Após testar a tecnologia, White disse ter sentido alívio ao perceber que a IA pode eliminar tarefas tediosas. Sustenta que a adoção da IA exige que os líderes ajam diretamente no terreno, redesenhando fluxos de trabalho para obter ganhos reais de produtividade.
A executiva indica que os ganhos iniciais ficaram entre 10% e 30% quando a IA foi sobreposta aos processos existentes. Contudo, o maior impacto surgiu apenas ao reestruturar por completo o fluxo de trabalho, incluindo a forma de produzir conteúdos.
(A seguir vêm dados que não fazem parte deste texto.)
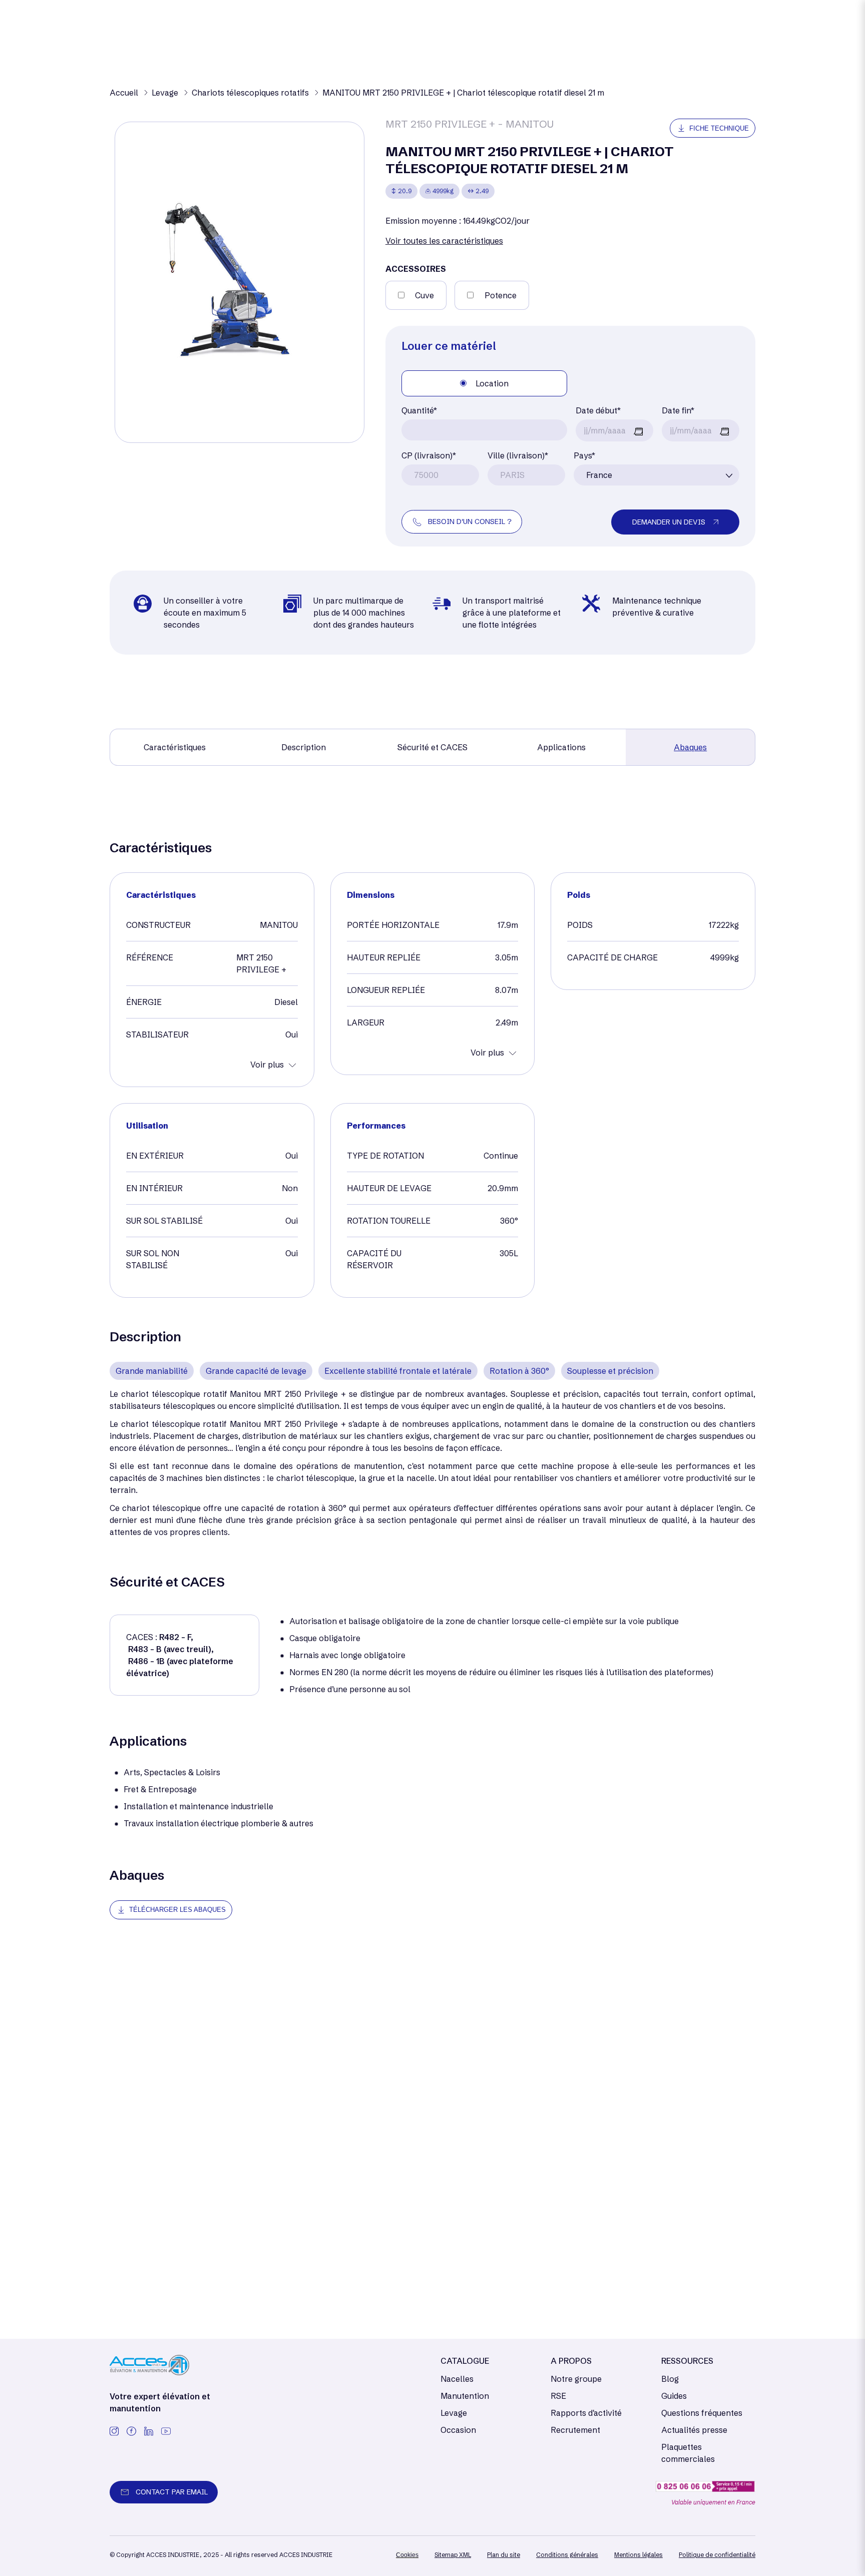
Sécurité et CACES (432, 747)
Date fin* (678, 410)
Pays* (584, 455)
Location (492, 383)
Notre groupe (576, 2379)
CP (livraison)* (428, 455)
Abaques (690, 747)
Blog (670, 2379)
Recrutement (575, 2430)
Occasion (458, 2430)
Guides (674, 2396)
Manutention (465, 2396)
Reinventar o fluxo de trabalho
Segundo White, crie-se uma página web em 30 minutos com IA, tarefa que antes ocupava várias horas e membros da equipa. Ela afirma que a AWS já publica mais de 5 000 novas páginas por ano graças à automação assistida por IA.
O que a IA não consegue fazer
White ressalva que a criatividade humana continua indispensável. A IA funciona como uma ferramenta de reflexão, mas não substitui a ligação com a experiência humana nem define tendências.
A experiência de IA personalizada
A executiva destaca que a IA pode viabilizar marketing verdadeiramente personalizado em escala. Ela afirmou que ideias descartadas no passado passam a ser viáveis com o apoio tecnológico e incentiva líderes a avançar com a utilização prática da IA.
Valorizar o fracasso
White criou o prémio interno Be Brave para reconhecer tentativas que não resultaram. A líder defende que o fracasso é parte essencial do caminho para a mestria e recomenda reservar tempo para experimentar novas ferramentas.